Quel est le problème ?
Cette dernière avait saisi la justice le 24 novembre 2025 pour qu’elle « trouve une solution » à son problème. Elle voulait « pouvoir naviguer sur Internet en filaire et sans box en wifi à 50 cm » d’elle « au sein des locaux administratifs » de la communauté de communes.
Mais « les présidents de formation de jugement des tribunaux peuvent, par ordonnance, rejeter les requêtes manifestement irrecevables lorsque la juridiction n’est pas tenue d’inviter leur auteur à les régulariser ou qu’elles n’ont pas été régularisées à l’expiration du délai imparti », prévoit le code de justice administrative (CJA).

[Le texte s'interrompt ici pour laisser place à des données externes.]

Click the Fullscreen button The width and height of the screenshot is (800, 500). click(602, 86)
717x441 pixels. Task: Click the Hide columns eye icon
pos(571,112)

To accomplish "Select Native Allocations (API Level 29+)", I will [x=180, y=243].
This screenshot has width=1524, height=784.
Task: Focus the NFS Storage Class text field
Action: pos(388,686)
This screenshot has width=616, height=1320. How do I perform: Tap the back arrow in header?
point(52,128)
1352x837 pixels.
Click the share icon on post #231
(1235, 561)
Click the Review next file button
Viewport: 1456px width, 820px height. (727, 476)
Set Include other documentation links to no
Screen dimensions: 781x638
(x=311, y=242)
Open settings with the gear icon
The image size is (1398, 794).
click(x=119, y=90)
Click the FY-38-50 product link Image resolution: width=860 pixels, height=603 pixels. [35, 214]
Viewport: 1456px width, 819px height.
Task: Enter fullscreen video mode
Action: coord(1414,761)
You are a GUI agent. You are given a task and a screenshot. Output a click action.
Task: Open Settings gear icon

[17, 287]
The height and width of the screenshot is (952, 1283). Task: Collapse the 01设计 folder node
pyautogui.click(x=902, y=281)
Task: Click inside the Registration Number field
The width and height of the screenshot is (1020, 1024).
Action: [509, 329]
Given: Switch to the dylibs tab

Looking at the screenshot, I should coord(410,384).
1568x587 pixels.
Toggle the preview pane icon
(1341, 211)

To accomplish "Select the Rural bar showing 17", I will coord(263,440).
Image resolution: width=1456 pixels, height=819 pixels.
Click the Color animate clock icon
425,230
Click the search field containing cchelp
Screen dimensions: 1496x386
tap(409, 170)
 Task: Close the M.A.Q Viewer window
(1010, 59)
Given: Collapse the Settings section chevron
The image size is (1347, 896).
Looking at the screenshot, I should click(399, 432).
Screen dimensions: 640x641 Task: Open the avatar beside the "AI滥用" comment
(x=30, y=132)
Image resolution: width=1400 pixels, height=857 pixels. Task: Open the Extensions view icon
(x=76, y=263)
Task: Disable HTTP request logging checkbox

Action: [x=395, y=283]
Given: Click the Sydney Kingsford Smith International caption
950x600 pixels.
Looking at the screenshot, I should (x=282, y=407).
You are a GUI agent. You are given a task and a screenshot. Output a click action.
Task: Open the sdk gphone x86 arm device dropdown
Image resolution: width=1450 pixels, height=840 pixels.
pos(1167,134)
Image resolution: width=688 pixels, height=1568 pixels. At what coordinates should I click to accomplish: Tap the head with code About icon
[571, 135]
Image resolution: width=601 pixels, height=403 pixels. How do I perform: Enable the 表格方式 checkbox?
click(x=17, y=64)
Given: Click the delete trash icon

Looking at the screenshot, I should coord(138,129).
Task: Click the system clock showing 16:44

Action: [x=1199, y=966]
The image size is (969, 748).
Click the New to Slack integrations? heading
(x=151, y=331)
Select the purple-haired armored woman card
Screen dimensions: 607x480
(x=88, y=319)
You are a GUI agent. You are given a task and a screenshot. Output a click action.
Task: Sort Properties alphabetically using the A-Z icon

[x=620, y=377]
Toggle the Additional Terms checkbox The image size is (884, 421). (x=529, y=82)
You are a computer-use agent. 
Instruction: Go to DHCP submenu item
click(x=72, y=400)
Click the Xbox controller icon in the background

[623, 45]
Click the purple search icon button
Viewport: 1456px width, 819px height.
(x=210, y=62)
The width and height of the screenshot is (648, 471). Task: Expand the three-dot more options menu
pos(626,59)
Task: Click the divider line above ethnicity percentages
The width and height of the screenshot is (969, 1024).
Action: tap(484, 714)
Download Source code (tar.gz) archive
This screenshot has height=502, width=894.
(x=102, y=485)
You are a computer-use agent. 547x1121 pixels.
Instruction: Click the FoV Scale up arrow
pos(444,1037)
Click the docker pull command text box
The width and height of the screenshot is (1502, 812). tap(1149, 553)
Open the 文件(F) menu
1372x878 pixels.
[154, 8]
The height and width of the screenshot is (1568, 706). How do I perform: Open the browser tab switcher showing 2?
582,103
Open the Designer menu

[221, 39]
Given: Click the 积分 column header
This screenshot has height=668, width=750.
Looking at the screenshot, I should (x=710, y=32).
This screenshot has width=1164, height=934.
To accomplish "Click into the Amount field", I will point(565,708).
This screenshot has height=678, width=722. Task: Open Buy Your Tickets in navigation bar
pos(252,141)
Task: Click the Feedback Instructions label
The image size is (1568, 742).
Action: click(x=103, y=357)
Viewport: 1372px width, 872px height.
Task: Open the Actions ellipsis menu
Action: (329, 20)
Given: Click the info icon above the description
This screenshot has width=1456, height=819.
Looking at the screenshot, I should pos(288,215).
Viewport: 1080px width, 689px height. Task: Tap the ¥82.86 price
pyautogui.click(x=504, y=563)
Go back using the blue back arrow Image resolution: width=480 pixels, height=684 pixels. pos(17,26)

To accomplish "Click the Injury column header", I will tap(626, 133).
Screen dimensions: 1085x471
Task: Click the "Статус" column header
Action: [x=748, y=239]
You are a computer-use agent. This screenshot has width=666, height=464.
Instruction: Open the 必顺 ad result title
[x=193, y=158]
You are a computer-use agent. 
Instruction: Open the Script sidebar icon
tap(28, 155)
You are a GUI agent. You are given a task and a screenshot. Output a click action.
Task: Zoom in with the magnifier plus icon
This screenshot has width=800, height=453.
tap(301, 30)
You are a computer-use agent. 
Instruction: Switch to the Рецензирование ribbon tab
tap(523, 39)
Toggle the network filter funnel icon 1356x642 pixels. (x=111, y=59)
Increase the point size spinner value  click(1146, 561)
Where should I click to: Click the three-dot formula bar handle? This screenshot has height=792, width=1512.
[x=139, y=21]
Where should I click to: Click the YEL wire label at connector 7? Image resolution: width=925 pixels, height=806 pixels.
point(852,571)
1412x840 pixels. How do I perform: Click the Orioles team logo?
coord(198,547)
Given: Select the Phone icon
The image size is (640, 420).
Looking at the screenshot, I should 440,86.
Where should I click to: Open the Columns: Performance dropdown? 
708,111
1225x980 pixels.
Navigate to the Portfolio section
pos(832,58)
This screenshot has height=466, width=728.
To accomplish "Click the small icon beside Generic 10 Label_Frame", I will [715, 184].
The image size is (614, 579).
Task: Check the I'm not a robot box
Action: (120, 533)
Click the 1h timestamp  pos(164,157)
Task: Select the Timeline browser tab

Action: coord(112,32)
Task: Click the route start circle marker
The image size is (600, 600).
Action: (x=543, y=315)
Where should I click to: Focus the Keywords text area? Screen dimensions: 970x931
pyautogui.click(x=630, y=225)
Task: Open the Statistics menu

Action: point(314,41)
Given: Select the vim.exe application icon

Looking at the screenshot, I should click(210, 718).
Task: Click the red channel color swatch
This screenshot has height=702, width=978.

Demande au mauvais endroit
« En dehors des cas expressément prévus par des dispositions […] inapplicables en l’espèce, il n’appartient pas au tribunal administratif d’adresser des injonctions à l’administration » commence d’ailleurs par rappeler le juge du tribunal administratif de Rennes dans une ordonnance en date du 13 février 2026 qui vient d’être rendue publique.
Dans cette affaire « la requête doit être regardée comme demandant au tribunal d’enjoindre à la communauté de communes de lui permettre d’accéder à ses locaux, sans aucun impact électromagnétique », résume le magistrat rennais. Ce recours « constitue une demande d’injonction à titre principal » reformule-t-il donc en d’autres termes.
« De telles conclusions sont dès lors manifestement irrecevables et insusceptibles d’être régularisées », en déduit le juge. « La requête […] est entachée d’une irrecevabilité manifeste et doit, en conséquence, être rejetée. » La décision a été rendue le 13 février 2026.